● **WRITTEN PROBLEM**
Recast all of the material below as a Markdown table with two columns, Row and Line, numbering each row and leaving out blank lines.

● **DATA FOR THIS EXERCISE**
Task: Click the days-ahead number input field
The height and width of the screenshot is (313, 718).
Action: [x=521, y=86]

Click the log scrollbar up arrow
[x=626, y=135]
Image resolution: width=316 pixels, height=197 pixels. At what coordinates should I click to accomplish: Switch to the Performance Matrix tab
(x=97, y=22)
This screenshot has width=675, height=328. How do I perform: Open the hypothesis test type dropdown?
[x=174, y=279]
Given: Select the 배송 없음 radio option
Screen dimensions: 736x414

● **ANSWER TO THIS PROBLEM**
| Row | Line |
|---|---|
| 1 | Task: Click the days-ahead number input field |
| 2 | The height and width of the screenshot is (313, 718). |
| 3 | Action: [x=521, y=86] |
| 4 | Click the log scrollbar up arrow |
| 5 | [x=626, y=135] |
| 6 | Image resolution: width=316 pixels, height=197 pixels. At what coordinates should I click to accomplish: Switch to the Performance Matrix tab |
| 7 | (x=97, y=22) |
| 8 | This screenshot has width=675, height=328. How do I perform: Open the hypothesis test type dropdown? |
| 9 | [x=174, y=279] |
| 10 | Given: Select the 배송 없음 radio option |
| 11 | Screen dimensions: 736x414 |